Seeing that replace_val is a union of differently-sized types,
I was wondering if this message is a false positive based on
struct assignment transferring a few uninitialized bytes, or
something like that.

I think it's genuinely uninitialized - if you track what happens if the first
parameter is e.g. %X: It'll not initialize replace_val, but then call
pgtypes_fmt_replace(). So an uninit value is passed.

Greetings,

Andres Freund

#5Tom Lane
tgl@sss.pgh.pa.us
In reply to: Andres Freund (#4)
Re: ecpg assertion on windows

Andres Freund <andres@anarazel.de> writes:

On 2022-08-24 00:18:27 -0400, Tom Lane wrote:

But if the regression tests are triggering use of uninitialized values, how
could we have failed to detect that? Either valgrind or unstable behavior
should have found this ages ago.

I think it's just different criteria for when to report issues. Valgrind
reports uninitialized memory only when there's a conditional branch depending
on it or such.

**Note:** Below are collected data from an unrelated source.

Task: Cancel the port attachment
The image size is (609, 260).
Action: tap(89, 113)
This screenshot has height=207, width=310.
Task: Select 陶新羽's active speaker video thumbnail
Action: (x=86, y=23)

Whereas this seems to trigger when passing an uninitialized
value to a function by value, even if it's then not relied upon.

If the value is not actually relied on, then it's a false positive.

I don't say we shouldn't fix it, because we routinely jump through
hoops to silence various sorts of functionally-harmless warnings.
But let's be clear about whether there's a real bug here.

regards, tom lane

#6Andres Freund
andres@anarazel.de
In reply to: Tom Lane (#5)
Re: ecpg assertion on windows

Hi,

On 2022-08-24 00:32:53 -0400, Tom Lane wrote:

Andres Freund <andres@anarazel.de> writes:

On 2022-08-24 00:18:27 -0400, Tom Lane wrote:

But if the regression tests are triggering use of uninitialized values, how
could we have failed to detect that? Either valgrind or unstable behavior
should have found this ages ago.

I think it's just different criteria for when to report issues. Valgrind
reports uninitialized memory only when there's a conditional branch depending
on it or such. Whereas this seems to trigger when passing an uninitialized
value to a function by value, even if it's then not relied upon.

If the value is not actually relied on, then it's a false positive.

My understanding is that formally speaking passing an undefined value by value
to a function is "relying on it" and undefined behaviour. Hard to believe
it'll cause any compiler go haywire and eat the computer, but ...

I don't say we shouldn't fix it, because we routinely jump through
hoops to silence various sorts of functionally-harmless warnings.
But let's be clear about whether there's a real bug here.

Yea.

Greetings,

Andres Freund